I launched this blog last September with only the vaguest notion of what its contents would likely consist of. Yet, in the course of looking back on what I have written here over the past 10 months, I have made a rather horrifying discovery.
Thulcandra is, to a painfully obvious degree, the blog of a Catholic convert.
Frankly, I shouldn’t be surprised by this. Faith, for better or worse, is a topic for study as well as a way of life; and I have an unfortunate tendency to focus on the former at the expense of the latter. This is partly the result of fear and human weakness—it’s much easier for me to think about religion as a concept than to actually approach the Divine face-to-face—but I can also lay part of the blame on how my mind works (and has worked for as long as I can remember): thoughts tend to bounce around in there and drive me crazy until I make them concrete, either in a spoken conversation or on paper. Having been conceived a mere five months after I entered the Church, I would be slightly skeptical about the authenticity of Thulcandra’s authorship if it hadn’t become a sand trap for my ongoing musings about Christianity.
Following the example of my favorite writers in the field, I have tried to make my observations personal rather than abstract, propositional rather than polemical. Still, without a doubt, this site fits the mold of a convert blog almost perfectly. Focusing intently on theology and praxis and aesthetics of a specifically Catholic nature, I’ve tended to neglect anything even remotely outside the immediate sphere of religion.
From a certain point of view, there’s nothing wrong with this. There are many Catholic blogs out there, quite of few of them worth more than a passing glance. A web journal is something of a work in progress and usually works best when its author stays on topic; there’s a reason why books on the Napoleonic wars don’t have chapters devoted to horticultural practices in 13th-century Japan.
At the same time, if one is truly a Christian, then nothing that one writes can be totally secular or divorced from faith. If there is anything I have learned from my struggles with Christianity over the majority of my life (a story which, to the joy of some of my readers and the consternation of others, I will perhaps one day recount), it’s that religion cannot be compartmentalized and remain meaningful. There can be no division of worlds within ourselves: the Christian and secular selves, with the former attending Mass and praying the rosary before bed and the latter acting independently, in our careers or political leanings or wherever. Either we are Christian or we are not; either we live as Christians or we don’t. There can be no middle ground, for to be on the middle ground is to be lukewarm and thus to be rejected—figuratively speaking, to be spit out—by God at the Judgment.
That’s the first thing I’ve learned about faith in the relatively short time I’ve been alive. The second thing I’ve learned is quite different and balances out the first: although one’s religious inclinations must permeate every aspect of his life and being, one doesn’t necessarily need to spend every moment concentrating on the content of his faith in a conscious way.
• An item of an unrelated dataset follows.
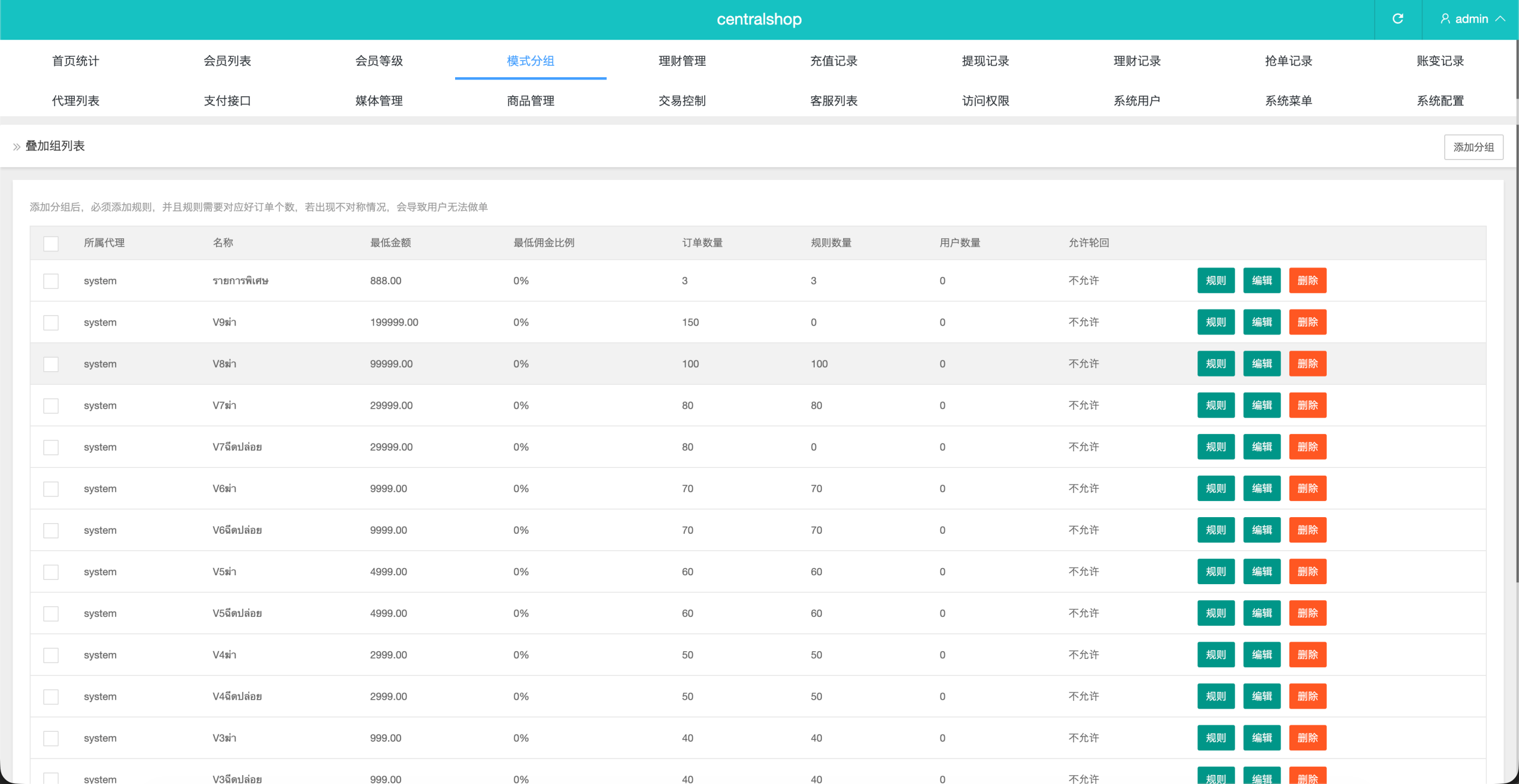Click the 最低金额 column header

click(x=390, y=243)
Belief is indeed central to being a Christian; if we act outside of faith in Christ, we act in vain. Yet believing is not simply an act of intellectual assent. Faith is as much a matter of rosary beads clicking between our fingers and our knees aching during the consecration as it is about doing intellectual backflips—much more so, if we’re lucky.
Moreover, it’s something that moves beyond our life in the local parish into the day-to-day. Wherever we go, whatever we do, our faith must be apparent. This transcends the actions that cultural anthropologists have come to define as religious; indeed, any competent cultural anthropologist would recognize that, in the majority of cultures that have existed throughout our history, the line between the sacred and the secular has been so blurred as to become meaningless. (Certainly, this doesn’t entail a leveling out of sacred and profane: there have always been holy places where heaven and earth were thought to touch. But when every part of one’s life is simultaneously caught up in the here and now and in the reenacting of one’s tribal mythology, it’s hard to define the two categories as separate after the manner of us moderns.)
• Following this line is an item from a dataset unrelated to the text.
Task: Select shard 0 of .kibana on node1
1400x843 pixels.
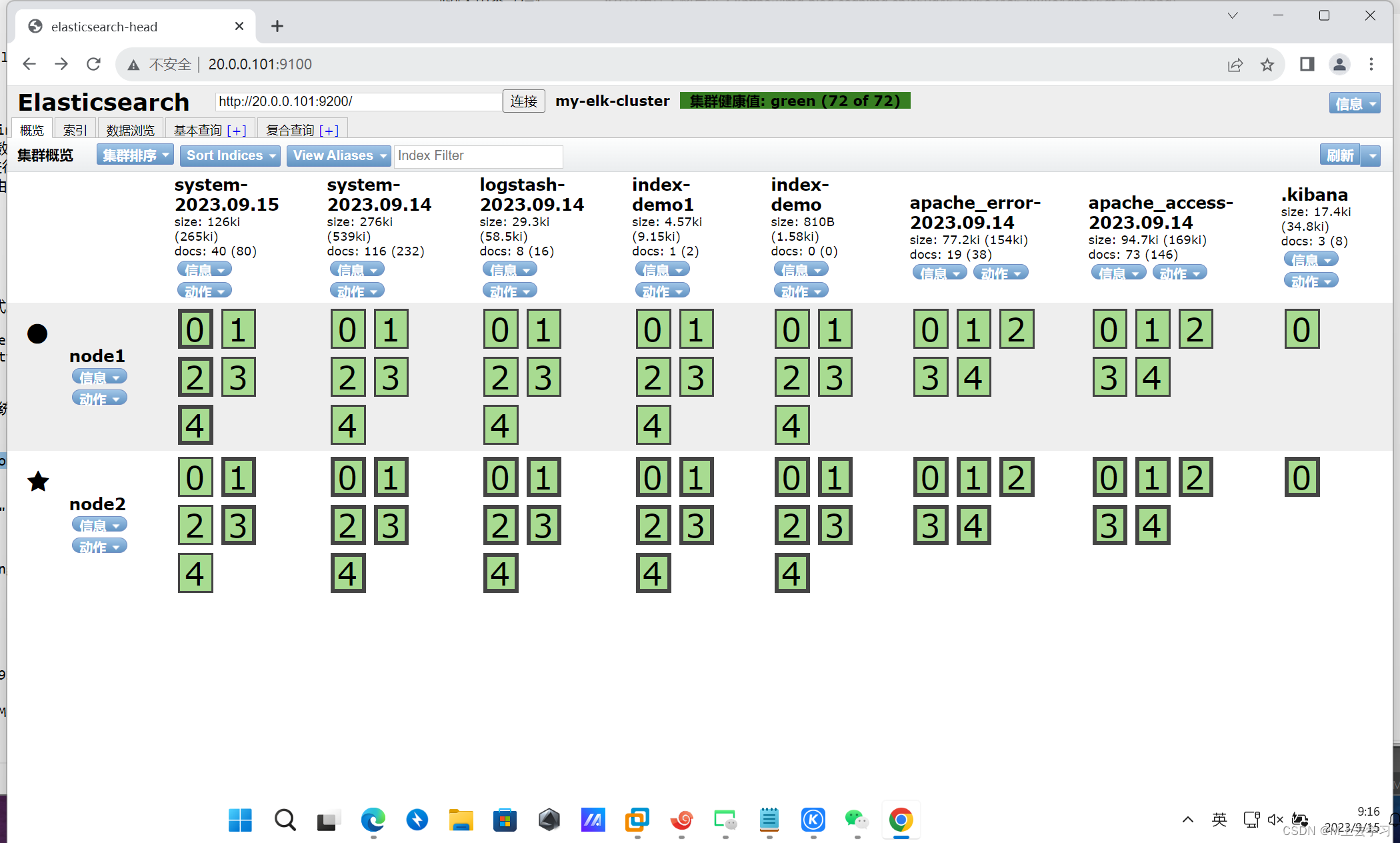Action: click(x=1301, y=329)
This is a long way of saying that I’m changing Thulcandra’s focus, or at least making a conscious effort at greater thematic diversity here. I will still write about theology and Church matters from time to time, but I intend to devote a significant percentage of my upcoming entries to recounting my adventures in Spain.
Oh, right. In case you weren’t aware, I’m currently living abroad. I’ve been here almost a month as of this writing, studying Spanish at the Catholic University of Saint Anthony in Murcia, the capital city of an eponymous region in the southeast. I don’t know how long I will be here, though I hope to stay for awhile yet. I don’t plan on making Thulcandra into a travel blog, and I will keep its religious iconography and overall theme intact. Yet the content will be more focused on my day-to-day life than has been the case thus far, with stories and pictures forming the bulk of what I write.
There is much to do here outside of posting updates, but I will definitely write my first entry about the trip sometime in the near future. Stay tuned.
A broadening of scope sounds like an excellent idea. I look forward to hearing about your adventures in Spain!